* **TASKS TO CARRY OUT**:
1 > In the forum thread, what does `pkg update` update?
2 > List every distinct username that posts in the forum thread.
3 > Please rewrite the forum thread between "## T-Daemon (Oct" and "not the packages.", inclusive, changing "catalogue" to "index".

* **EXCERPTED TEXT**:

________

# /usr/local/lib



## balanga (Oct 24, 2019)

After looking at /usr/local/lib on two different systems I notice that many of the common files are different. How is this likely to happen? Should `pkg update` update any files in this directory to the latest level.

This difference appears to be the reason why I can't get graphics/geeqie working on one of my systems.. ie  /usr/local/lib/libavfilter.so.7 is different between two systems, as are several others files. How do I ensure I am using the latest version?


----------



## SirDice (Oct 24, 2019)

balanga said:


> How is this likely to happen? Should  pkg update update any files in this directory to the latest level.


One may be on the quarterly branch and the other on latest?


----------



## T-Daemon (Oct 24, 2019)

balanga said:


> After looking at /usr/local/lib on two different systems .... Should  pkg update update any files in this directory to the latest level.


Unless you haven't wrote by mistake update instead of upgrade `pkg update` updates the local repository catalogue, not the packages.



balanga said:


> How do I ensure I am using the latest version?



Run `pkg upgrade` for latest package version of the repository (quarterly or latest) you are tracking.


----------



## balanga (Oct 24, 2019)

I obviously didn't understand the difference between `pkg update` and `pkg upgrade`.

I have my graphics/geeqie problem solved now.


----------

________

* **SUPPLIED MATERIAL**:
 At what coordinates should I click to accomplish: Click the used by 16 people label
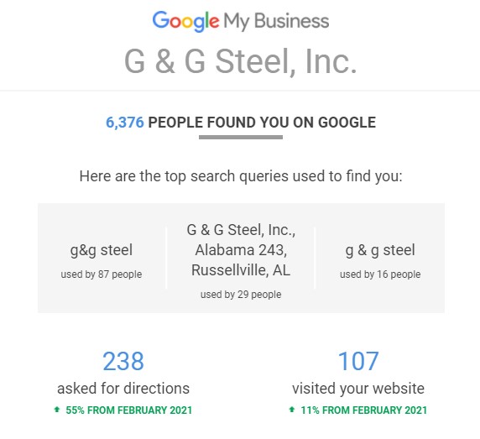[380, 274]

________

* **SOLUTION SET**:
1 > The local repository catalogue, not the packages.

2 > balanga, SirDice, T-Daemon

3 >
## T-Daemon (Oct 24, 2019)

balanga said:


> After looking at /usr/local/lib on two different systems .... Should  pkg update update any files in this directory to the latest level.


Unless you haven't wrote by mistake update instead of upgrade `pkg update` updates the local repository index, not the packages.